Is there a way to handle DST that I haven't figured out, or is this an issue that hasn't been conquered?
Forgive me if this is a duplicate in some way. I searched "DST" in issues and couldn't find anything that matched this.
TL;DR -- I'm getting an "11:00 ET" display instead of "12:00 CT" display when using a date from CST while browser time is CDT.
UPDATE -- For what it's worth, I wound up tackling this a different way by stripping timezone data completely from the DateTimePickers. Essentially, my app knows what timezone it's in and converts to/from UTC appropriately before and after using the DateTimePicker. Still interested in why 3/9/2016 @ 12:00-0600 was being read as 3/9/2016 @ 11:00-0500 though. Maybe a question for the DateTimePicker people...
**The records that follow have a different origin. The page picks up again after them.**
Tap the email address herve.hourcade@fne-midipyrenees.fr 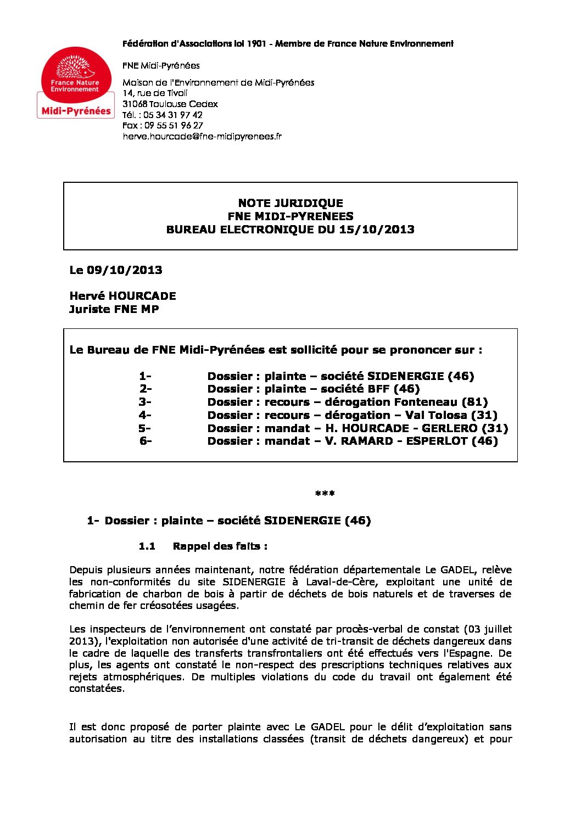coord(202,136)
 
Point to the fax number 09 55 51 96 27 coord(174,125)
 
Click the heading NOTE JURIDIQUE coord(290,203)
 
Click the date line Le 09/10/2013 coord(116,270)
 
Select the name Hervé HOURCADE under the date coord(122,296)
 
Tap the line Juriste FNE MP coord(114,309)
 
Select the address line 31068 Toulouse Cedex coord(170,104)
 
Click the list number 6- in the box coord(146,441)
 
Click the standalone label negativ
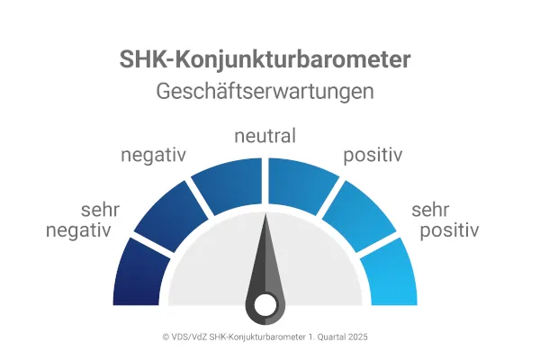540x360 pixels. tap(153, 155)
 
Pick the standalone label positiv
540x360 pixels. tap(372, 155)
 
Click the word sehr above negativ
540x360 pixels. tap(101, 212)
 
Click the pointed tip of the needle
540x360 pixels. tap(266, 213)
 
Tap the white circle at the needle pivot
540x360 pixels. tap(266, 306)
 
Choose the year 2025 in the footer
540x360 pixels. tap(357, 337)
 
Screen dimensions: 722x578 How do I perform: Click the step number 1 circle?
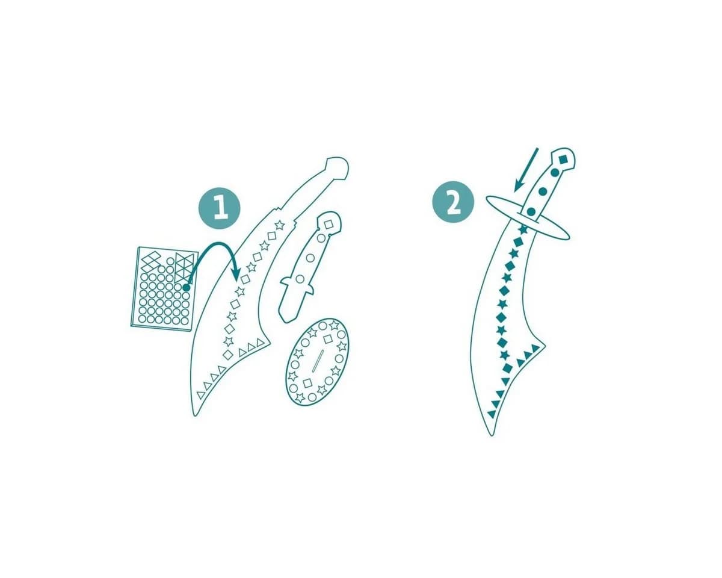[x=220, y=208]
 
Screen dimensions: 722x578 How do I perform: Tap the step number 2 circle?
[x=453, y=202]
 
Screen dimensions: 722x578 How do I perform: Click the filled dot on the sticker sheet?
[x=186, y=287]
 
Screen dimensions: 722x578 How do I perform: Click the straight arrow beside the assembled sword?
[x=526, y=170]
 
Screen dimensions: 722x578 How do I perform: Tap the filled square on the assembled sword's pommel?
[x=563, y=158]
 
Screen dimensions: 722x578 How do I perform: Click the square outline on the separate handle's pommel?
[x=329, y=225]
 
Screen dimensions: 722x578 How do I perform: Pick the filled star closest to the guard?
[x=523, y=230]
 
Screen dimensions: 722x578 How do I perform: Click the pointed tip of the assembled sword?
[x=492, y=435]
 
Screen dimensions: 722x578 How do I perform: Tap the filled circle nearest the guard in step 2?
[x=531, y=211]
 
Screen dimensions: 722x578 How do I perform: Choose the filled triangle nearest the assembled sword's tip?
[x=492, y=414]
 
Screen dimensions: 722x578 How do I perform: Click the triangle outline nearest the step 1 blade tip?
[x=200, y=395]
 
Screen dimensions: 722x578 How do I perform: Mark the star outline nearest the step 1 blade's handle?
[x=279, y=225]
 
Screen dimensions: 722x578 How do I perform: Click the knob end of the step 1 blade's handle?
[x=338, y=167]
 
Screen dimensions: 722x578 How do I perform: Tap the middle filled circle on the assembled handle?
[x=543, y=192]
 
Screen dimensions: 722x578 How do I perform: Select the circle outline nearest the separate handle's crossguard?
[x=300, y=279]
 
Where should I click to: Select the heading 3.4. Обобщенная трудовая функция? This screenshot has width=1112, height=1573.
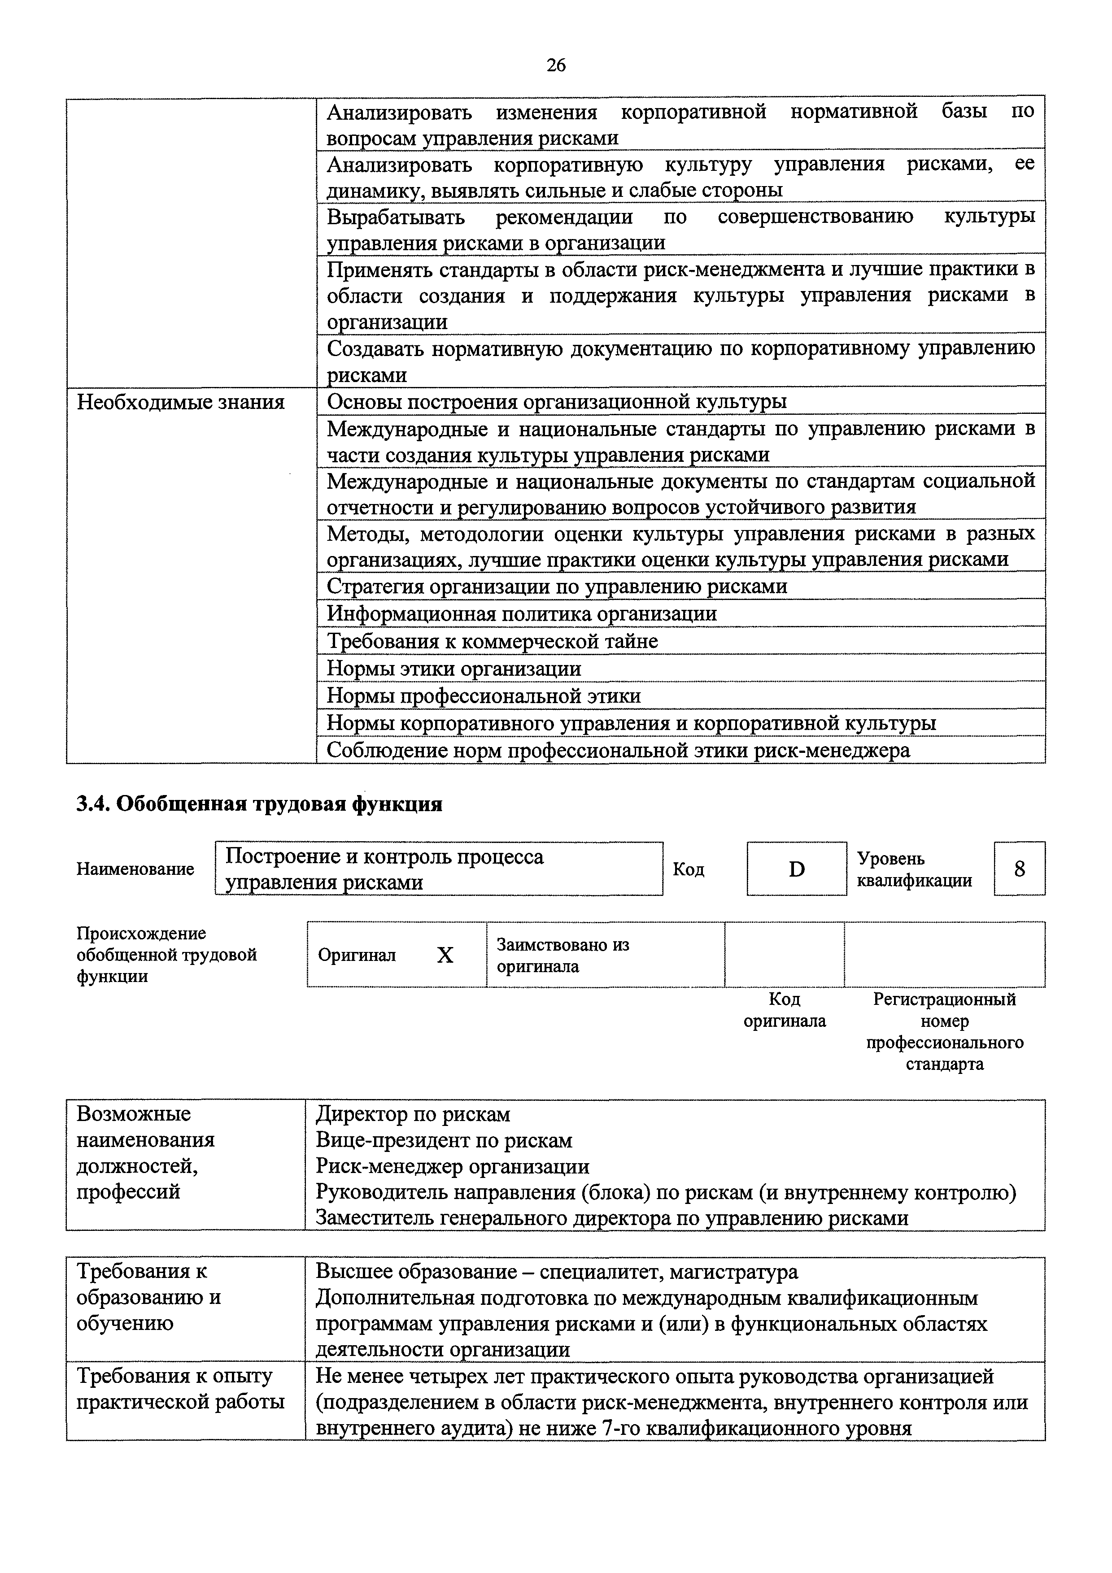pos(259,804)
Not all datepickers are created equally. You might consider one that's designed with moment in mind.
Here's a few that look promising that use moment internally. I've not tried them personally. http://eonasdan.github.io/bootstrap-datetimepicker/ http://makingsense.github.io/moment-datepicker/ http://ionden.com/a/plugins/ion.calendar/en.html
I'm sure there are others out there. If you're set on jQuery UI, see if you can get/set the date directly as a string instead of as a Date
object.
moment.clone().toDate() works.........
Try : moment(moment().tz('America/New_York').format("DD/MM/YYYY HH:mm"), "DD/MM/YYYY HH:mm").toDate()
moment.tz(1493092800000, 'America/New_York');
produces a Moment of "Tue Apr 25 2017 00:00:00 GMT-0400"
but
moment.tz(1493092800000, 'America/New_York').toDate()
produces a Date of "Mon Apr 24 2017 22:00:00 GMT-0600 (Mountain Daylight Time)"
I am in Mountain Time, but I would expect
toDate()
to construct a date object that matches the current moment, not a timezone adjusted one.